According to Fuller and Unwin (13,14), all workplaces and learning environments have expansive and restrictive features that influence employees' learning. Participants working within restrictive gym environments offering limited career progressions, narrowness in learning opportunities (e.g., limited tasks, knowledge), and little off-the-job training resulted in a reduced sense of personal and professional development. In contrast, fitness trainers working within more expansive gym environments described a breadth of learning opportunities through increased responsibility (e.g., involvement in GP Referral Schemes and class teaching roles), access to a range of Continuous Professional Development (CPD) courses, the support of their managers (e.g., through encouraging fitness trainers to attend REPs certified refresher personal training courses), and multiple communities of practice inside and outside the workplace (e.g., with managers and other fitness trainers).

Learning From Others

Learning from others represented one of the most prominent and ubiquitous ways in which fitness trainers learned. Participants identified a wide range of networks with whom they engaged, including other fitness trainers, clients, and teaching staff, whereby, each of these networks was considered to be a “useful source of knowledge.” For example, David stated:

“I mean I think it is about picking up knowledge off other people really—so mainly people who I work with … A lot of people who have been through university and college and are kind of doing this on a part-time instructor basis, it is nice getting some of their knowledge as well and speaking to them.”

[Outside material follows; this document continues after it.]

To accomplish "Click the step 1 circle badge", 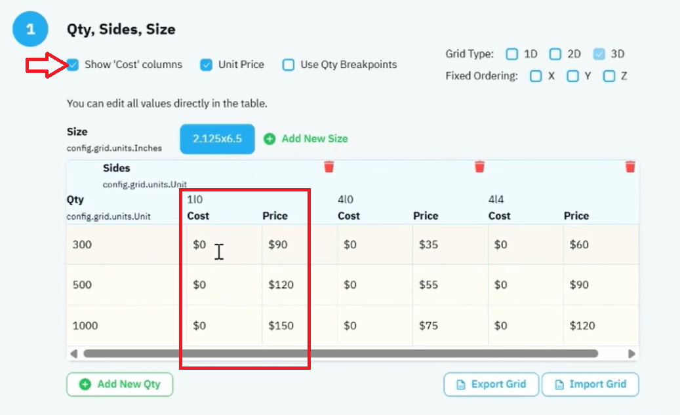I will point(30,29).
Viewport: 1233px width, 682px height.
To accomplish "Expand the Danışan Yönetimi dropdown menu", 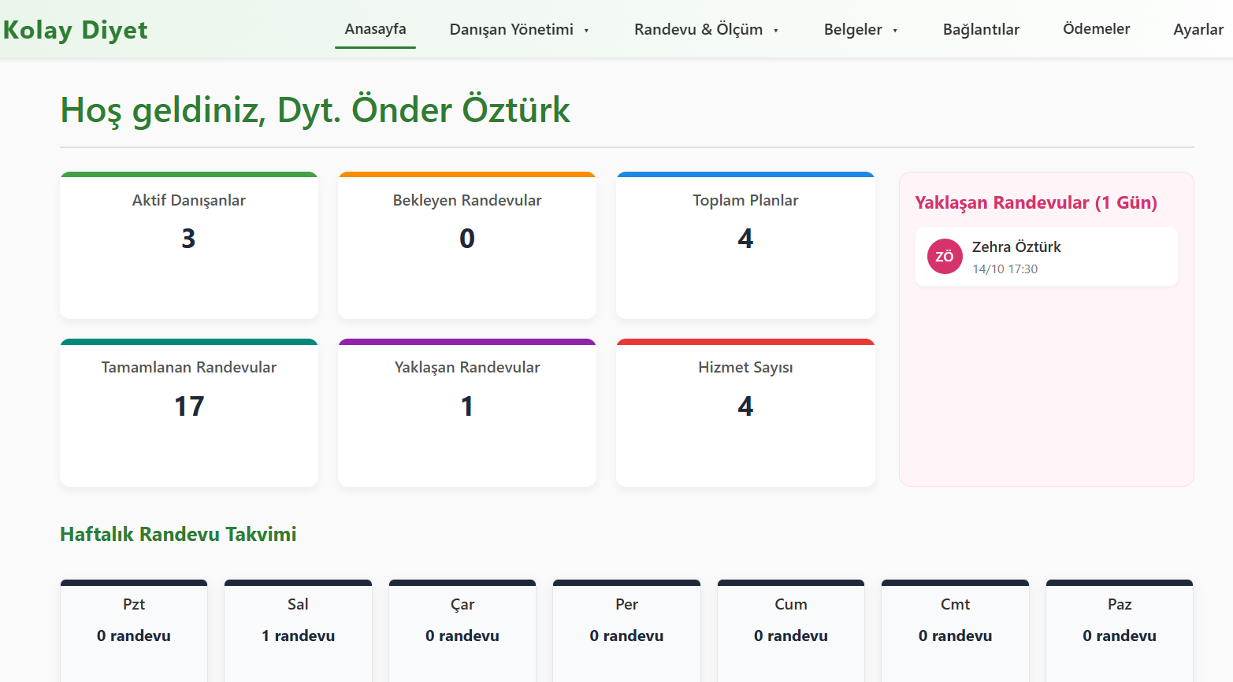I will [x=519, y=30].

A number of participants also described how they had learned through observing the behaviors of other trainers. For example, Ash noted:

“I've learnt a lot of new exercises. Just different exercises, for weight loss, and exercises that I can do for my own training programs, and that was just from watching other trainers and picking up tips from them based on what they were doing.”

Engaging within these multiple networks became an important way for fitness trainers to develop and share knowledge. However, while these networks provided valuable forums for sharing ideas, stories, and ways of doing things, they were also somewhat limiting when used as an isolated method of professional knowledge development. For example, applying the ideas gained through speaking to other trainers may result in a superficial or incorrect understanding of a particular phenomenon and further add to a cycle of poor practice (8). Thus, it becomes necessary to consider fitness trainers' informal learning on both a social and individual level.

Developing Social Skills

Participants indicated that experience working in the fitness industry had enabled them to develop knowledge of how to communicate and interact with their clients, or as David put it: “it's the way you put yourself across as an instructor that's important.” Rose also expressed that working as a fitness trainer was “very much a social thing” and added that, “knowing the person is really important because they think that you've got the interest in them.” This finding is consistent with previous research, which highlights the importance of social skills for working as a fitness trainer (24,29,30). In particular, Melton et al. (30) identified motivational skills, empathy, and social skills as being the most important qualities for developing client loyalty.

Lloyd (24) pointed out that an overreliance on social skills may overlook the underpinning knowledge required of the fitness training profession. This issue was exemplified by Sarah, who expressed that she did not want to be perceived as lacking the knowledge to perform her role, and stated “If somebody asks me a question in the gym, I kind of give a vague answer and I don't really know what happens, then I think; oh, I'll Google it.” This provides further evidence of fitness trainers' need to manage the impression they convey to others to maintain their knowledgeable “front” (17). In this way, fitness trainers' “performance” extends beyond their initial training environment, to meet the demands of their new audience (their clients). Yet, such a performance may lead to unsafe or ineffective practice. Consequently, Lloyd (24) argued, “if fitness instructors (and their employers) think that it is more important to smile and be enthusiastic rather than know how to work on a particular muscle group, then the use of the term ‘quality’ in service provision becomes something of a misnomer” (p. 193).

Self-Directed Research

The data revealed that fitness trainers used a variety of self-directed research methods to develop their knowledge and maintain “a good level of service” to their clients. For example, fitness trainers reported using a range of written sources, including; textbooks, fitness magazines, and professional publications with the most common source of self-directed learning being the Internet, because of its accessibility, low cost, and ease of use. However, participants were also wary about the quality of the information accessed via the Internet. For example, Richard stated:

“…there are a lot of tools out there, be it, YouTube, Google, whatever it is, there is a lot of stuff out there that is really really good and anybody can go and research it … I mean anybody can look up a video on YouTube and look up X amount of exercises … [So] you can do as much research as you like, but if you haven't got the knowledge behind it, it doesn't matter.”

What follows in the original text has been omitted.